Wednesday, June 24, 2020

Math-poetry in The Mathematical Intelligencer

     In a recent e-mail, this message:  "The Mathematical Intelligencer. Vol. 42 No. 2 is now available online."  Most Intelligencer articles require a subscription or a fee-payment but one that is freely available to all of us is the poem, "Pandemic Math:  X and Y Axes" by Wisconsin painter and poet Robin Chapman.  Here are its opening lines:

          I'm thinking of those graphs we anxiously scan each day
          carry news of infection's spread, asking if we
          will find death stalking our neighborhoods . . .

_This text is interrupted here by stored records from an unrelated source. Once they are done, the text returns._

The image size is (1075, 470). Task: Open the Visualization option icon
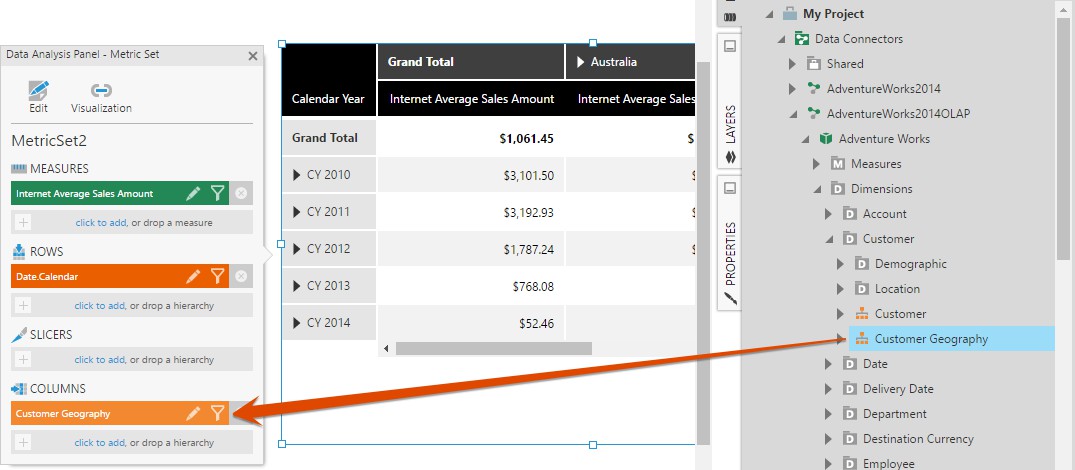[101, 91]
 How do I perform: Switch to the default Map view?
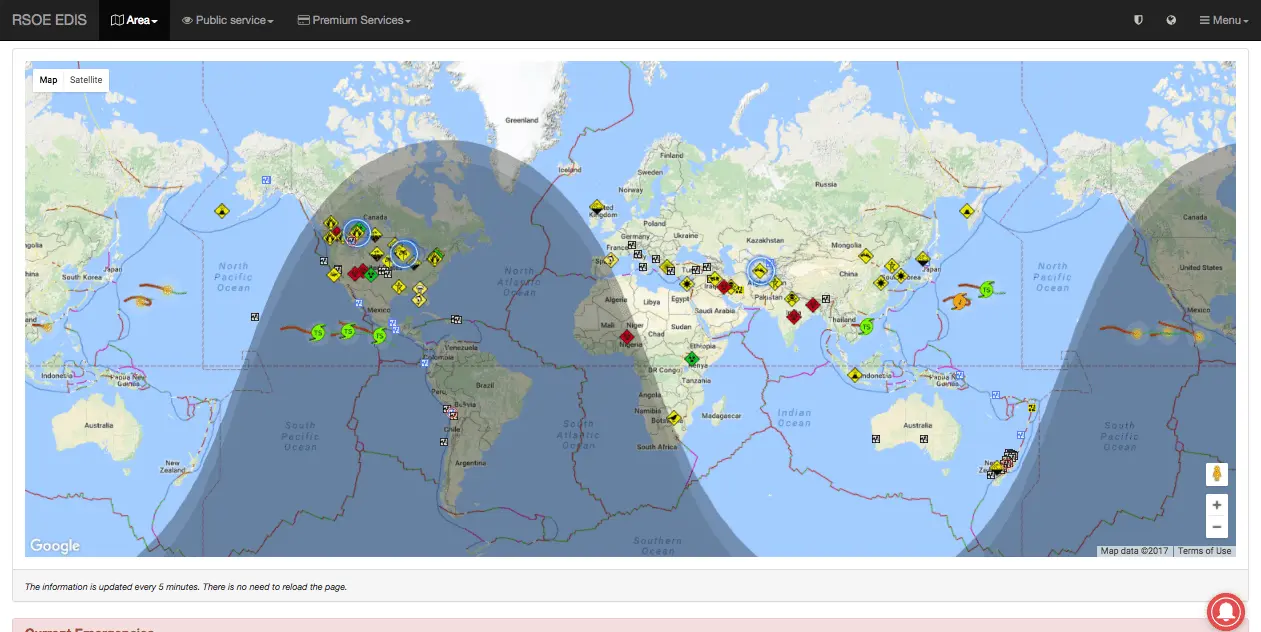(48, 80)
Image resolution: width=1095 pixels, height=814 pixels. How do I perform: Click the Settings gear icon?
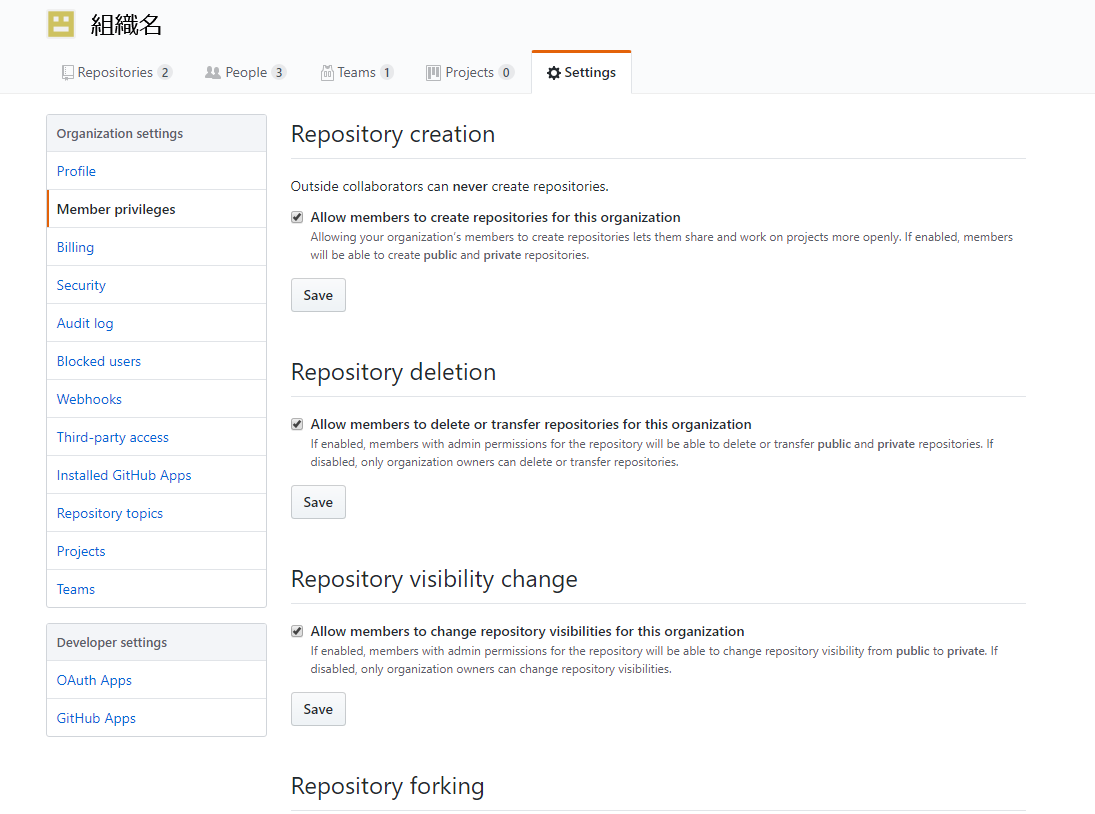click(x=554, y=73)
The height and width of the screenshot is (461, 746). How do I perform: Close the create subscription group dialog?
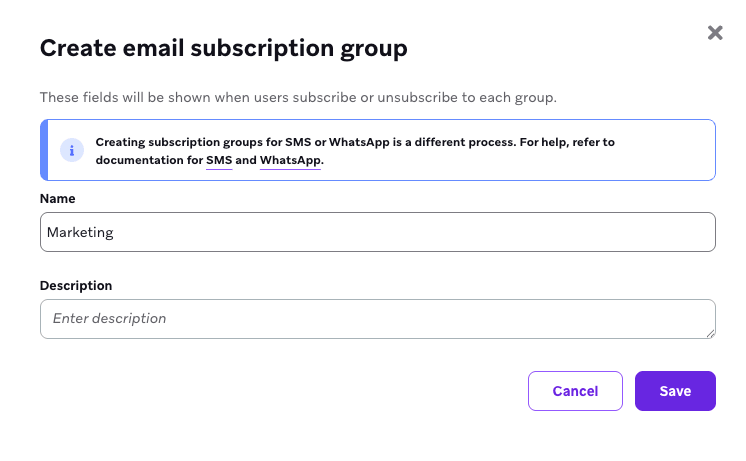(x=715, y=33)
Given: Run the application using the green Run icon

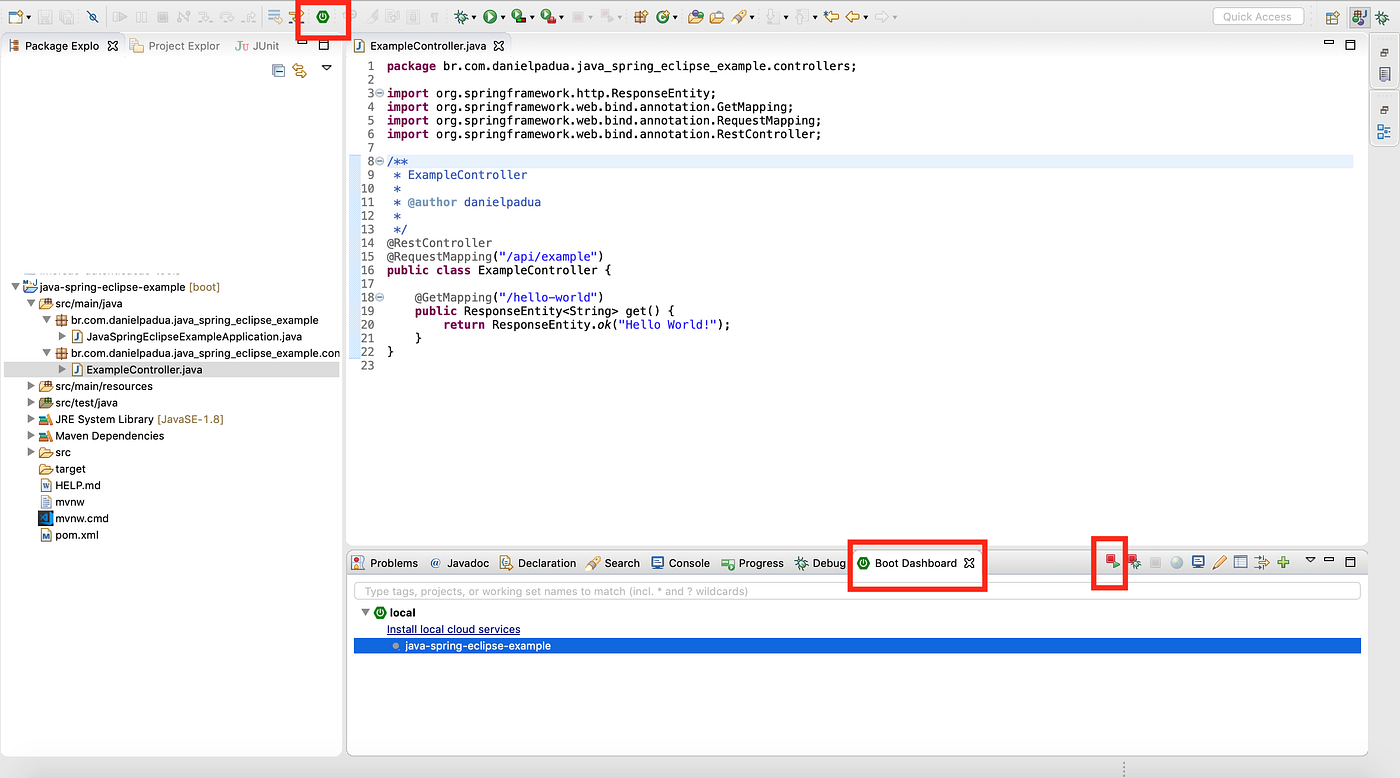Looking at the screenshot, I should (489, 16).
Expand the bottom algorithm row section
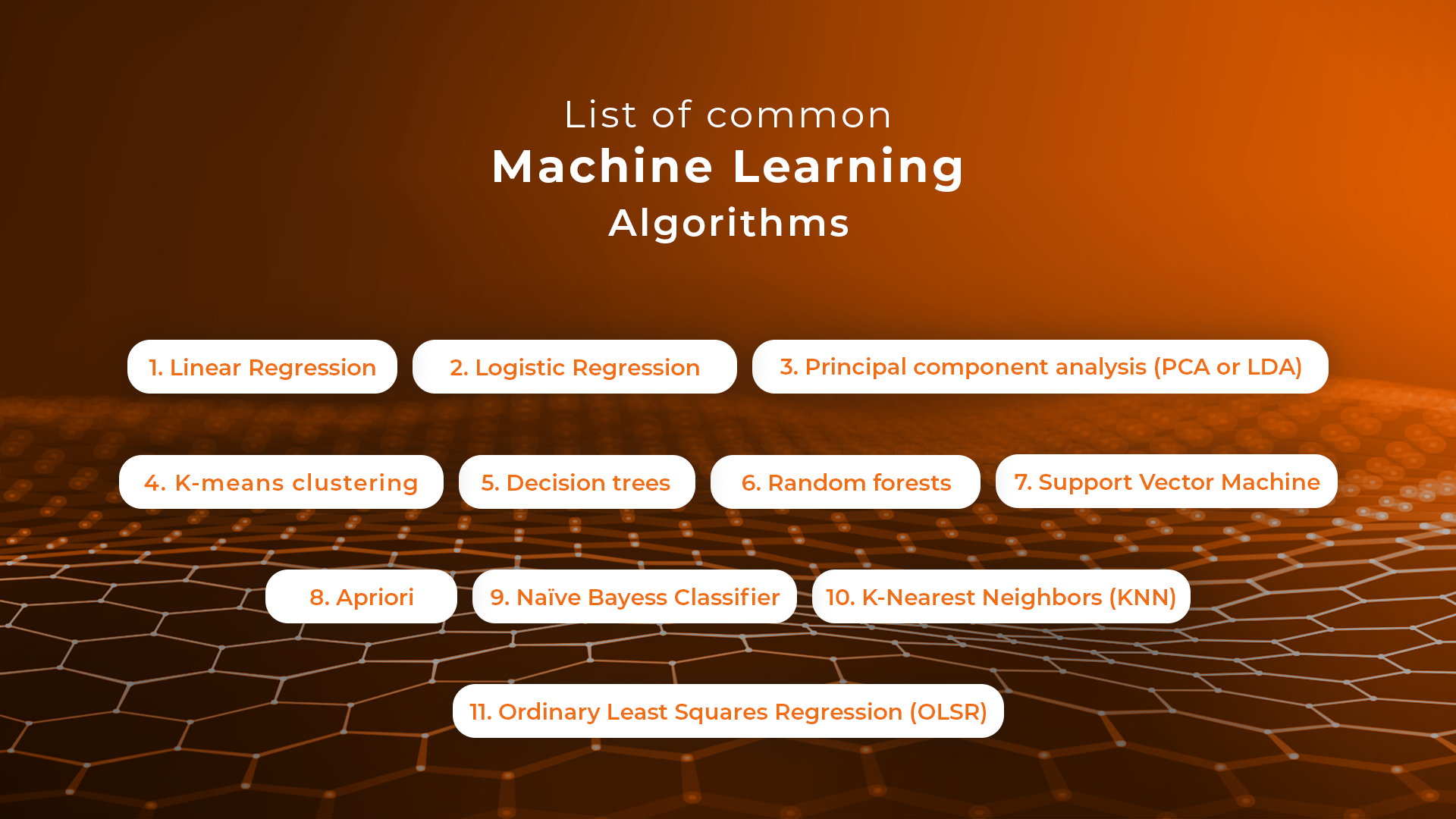1456x819 pixels. [728, 712]
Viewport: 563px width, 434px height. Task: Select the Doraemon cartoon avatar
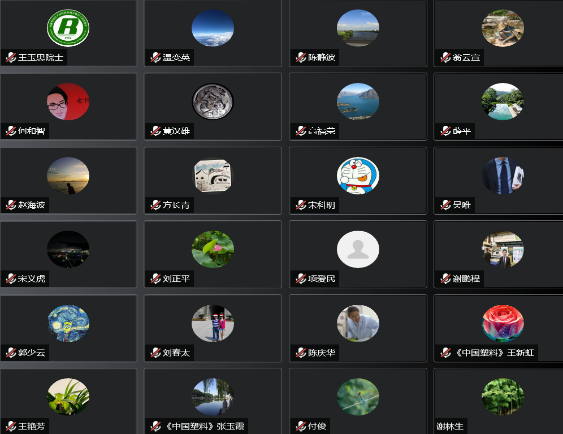(x=358, y=176)
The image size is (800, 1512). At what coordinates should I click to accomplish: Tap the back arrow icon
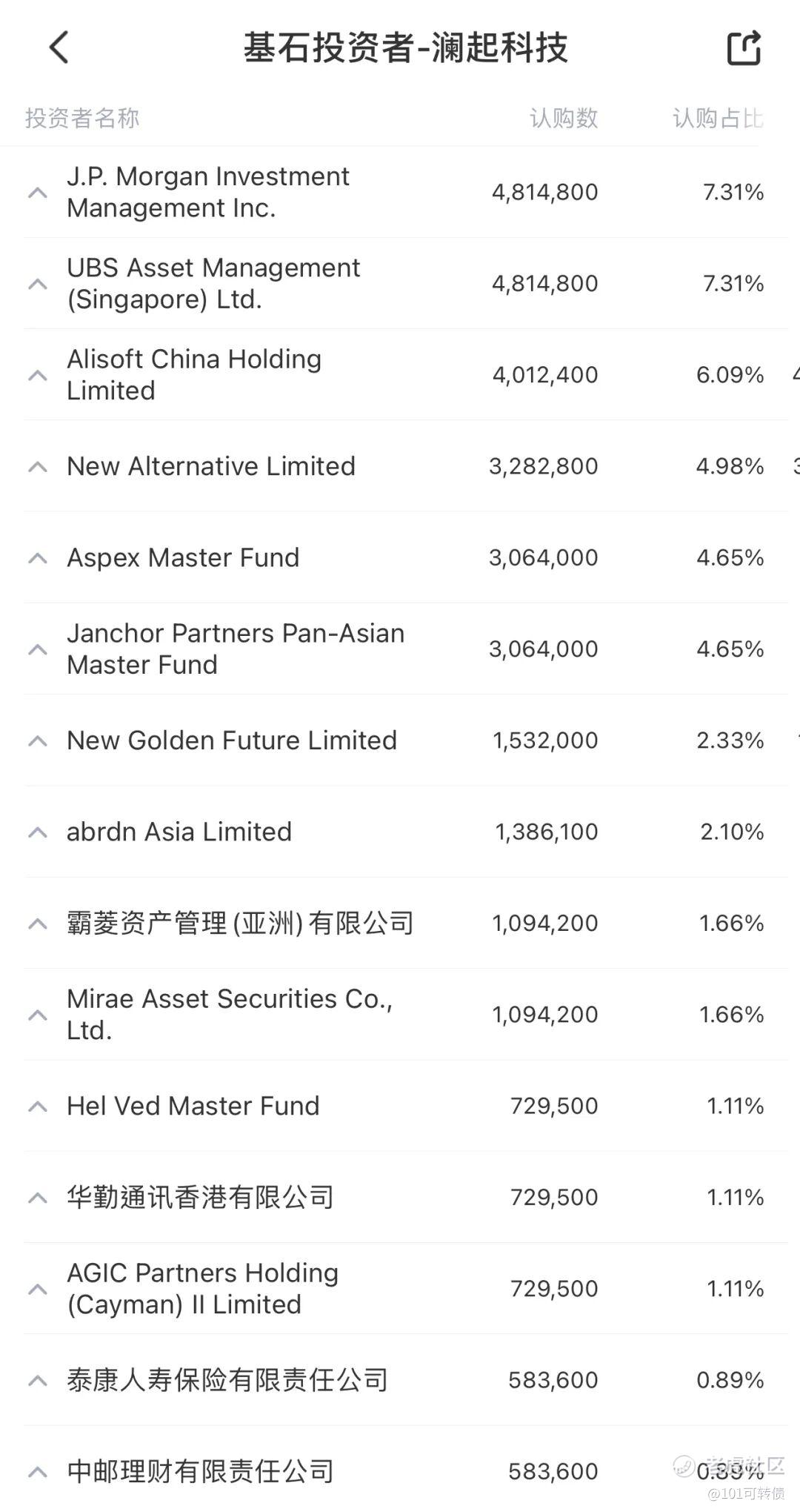59,47
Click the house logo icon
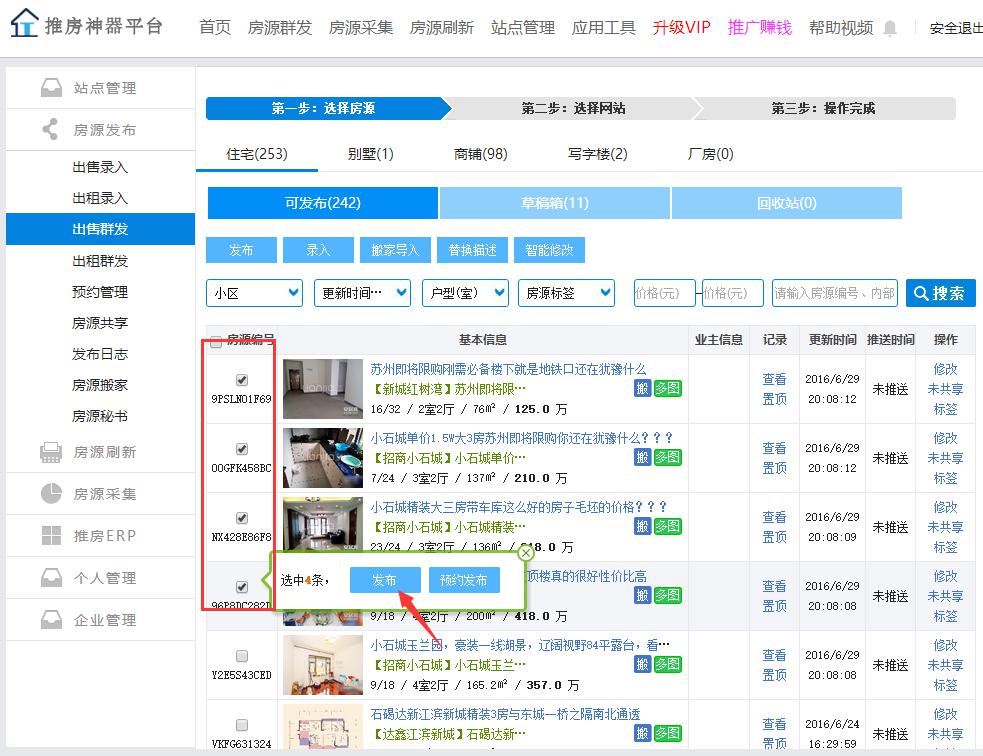 tap(24, 24)
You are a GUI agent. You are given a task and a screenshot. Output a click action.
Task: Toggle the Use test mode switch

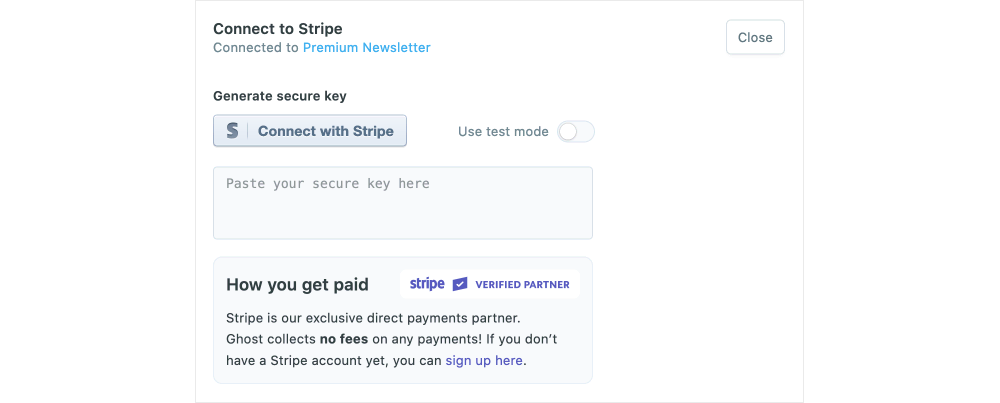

Chapman's complete poem is available here.  

      Also in this current issue of the Intelligencer is an article by mathematician-poet Sarah Glaz entitled "Enheduanna:  Princess, Priestess, Poet, and Mathematician" -- Glaz article contains some of the ancient scholar's math-poetry -- and is available here.  And below I offer, from Glaz's article, several lines from Enheduanna's poem, "Temple Hymn 42."

From Eneheudanna's "Temple Hymn 42" (found here)

Still more math-poetry in the current Intelligencer is found in an article by Emily Grosholz and Edward Rothstein,  "Figures of Speech, Figures of Thought" -- which contains Grosholz' villanelle, "Holding Pattern" (also featured in a posting in this blog last October).